Object and scene vision

We can often look at a person's face and guess where they belong to, yet we may not know how we did it ! This question drove our curiosity and we wondered what features are used in such a fine grained face categorisation task. Over a hundred participants categorised close to two thousand faces with an accuracy of 63.7%, and their responses were highly similar across individuals, suggesting that despite varied visual experience, everyone had learned similar face  features. We then trained computer vision models using local part shape, global face information and representations from deep convolutional networks.

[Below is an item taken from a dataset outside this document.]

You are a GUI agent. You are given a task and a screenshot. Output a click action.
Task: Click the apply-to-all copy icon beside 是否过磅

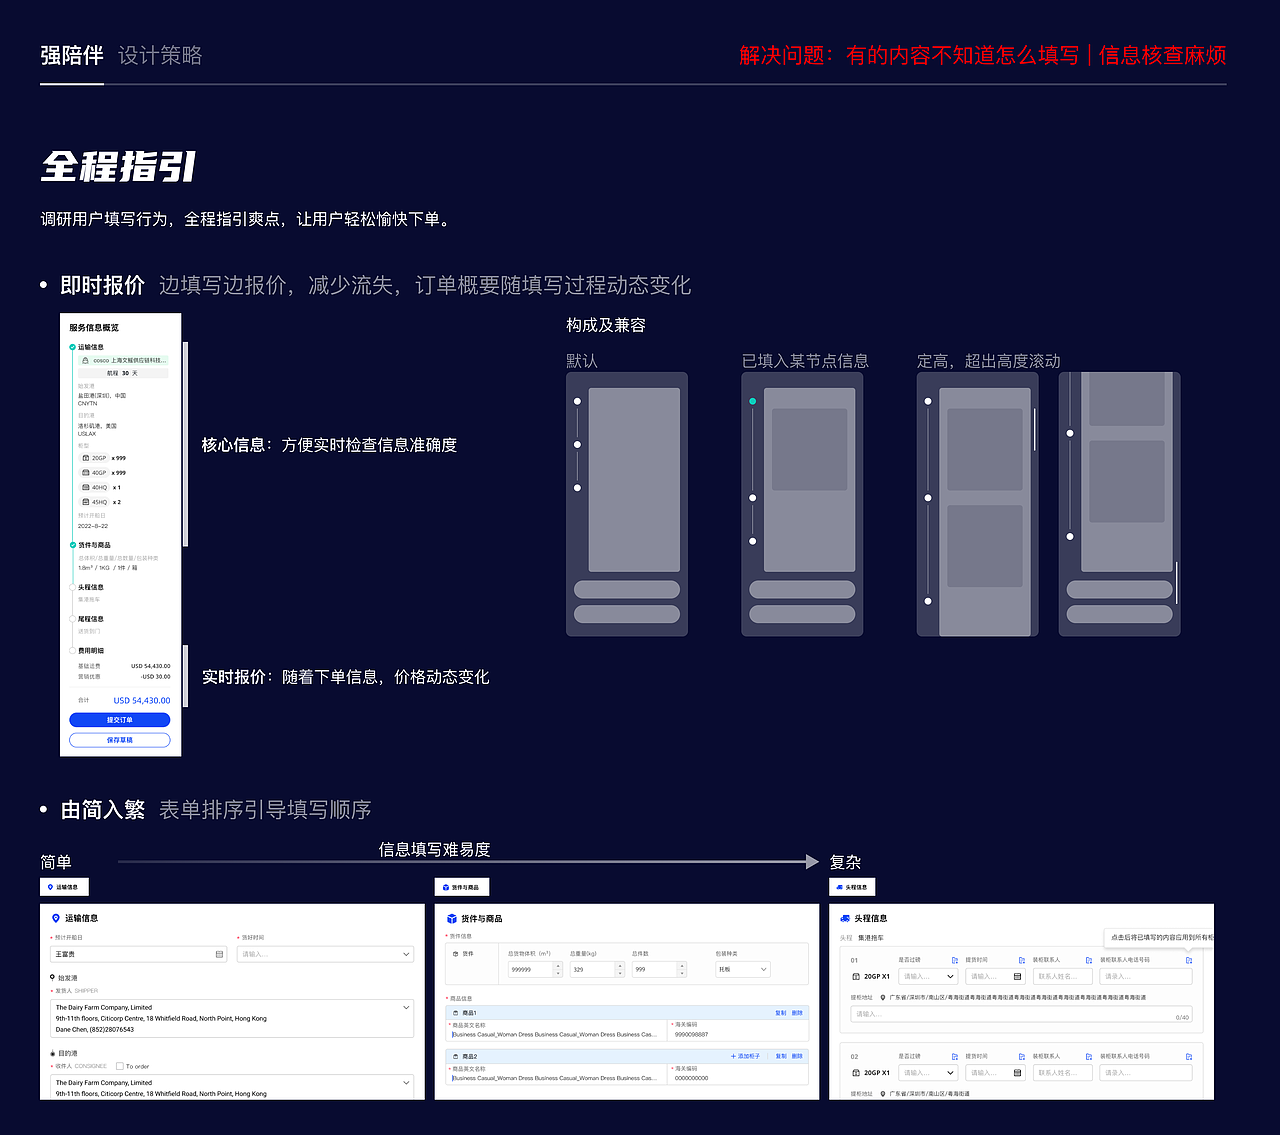[954, 960]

Our analysis revealed that humans used mouth shape more than other face parts for this task and that computer models had qualitatively different representations than humans. In a follow up experiment where we used faces with occluded face parts, we establish that mouth shape can causally affect human performance more than other face part shapes. In another follow up experiment we found that humans use more generic features that are akin to deep convolutional representations, when categorising inverted faces.

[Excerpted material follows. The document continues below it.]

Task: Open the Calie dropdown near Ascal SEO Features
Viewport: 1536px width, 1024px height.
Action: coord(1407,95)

Harish Katti; S. P. Arun, Are you from North or South India? A hard face-classification task reveals systematic representational differences between humans and machines Journal of Vision. 2019;19(7):1 doi:10.1167/19.7.1

H Katti, MV Peelen, SP Arun, Machine vision benefits from human contextual expectations, Scientific reports 9 (1), 2112 (research article)

We expect a plate and spoon to be on a dining table but not on a high-way. More importantly we often get to see the same scene with and without objects like when we see a car come in and park in a parking lot or when someone takes away the plate and spoon from a table. We not only seem to have a reliable expectation about whether an object should be present but also about its location and size. Human vision then has an opportunity to learn independent representations of the scene and objects therein. How systematic are these expectations across humans? Do state-of-art machine vision algorithms also learn similar representations as humans? In this study we found that they indeed are and also that even good deep convolutional networks do not learn these expectations. We then went on to show that augmenting decisions of deep convolutional networks with human like priors improves their performance and this gives us new guidelines and constraints to train these machine vision models.

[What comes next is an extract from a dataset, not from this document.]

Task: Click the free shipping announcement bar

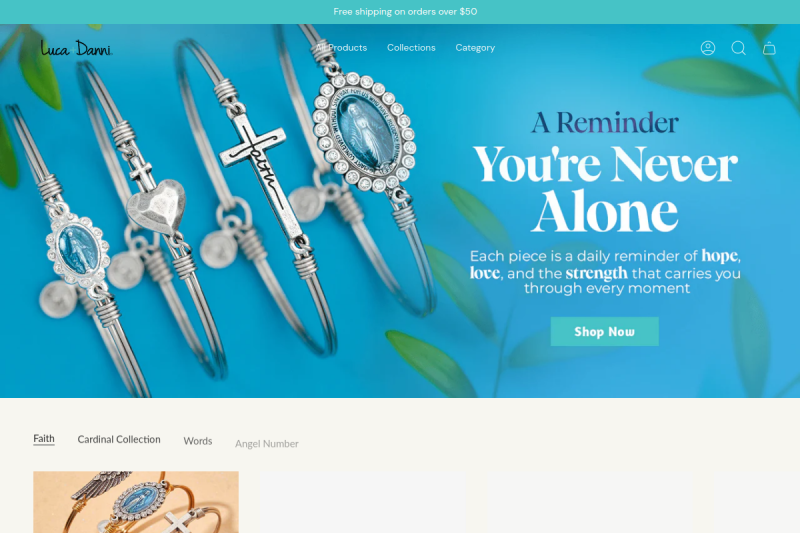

Human peripheral blur is optimal for object recognition RT Pramod*, H Katti*, SP Arun Vision Research 200, 108083

It is well known that humans have the highest visual acuity (resolution) at the location they are currently looking at. We asked whether human foveal blur has a bigger role to play than just being an information bottleneck and is indeed optimal for object recognition. How would one test whether human foveal blur profiles are indeed optimal? For this we trained deep convolutional networks with inputs at varying levels of spatial blur using a very large (~1 million) natural image dataset. The key insights we obtained were that (a) blur profiles matched to human foveal blur gave an advantage over other kinds of blur and even seeing the full resolution intact scene. (b) Deep convolutional networks had faster learning rates and higher accuracy when the input was subjected to human foveal blur profiles. (c) This advantage came about because object identity is more discriminable in coarser spatial frequencies at the periphery as opposed to the center of the visual field. 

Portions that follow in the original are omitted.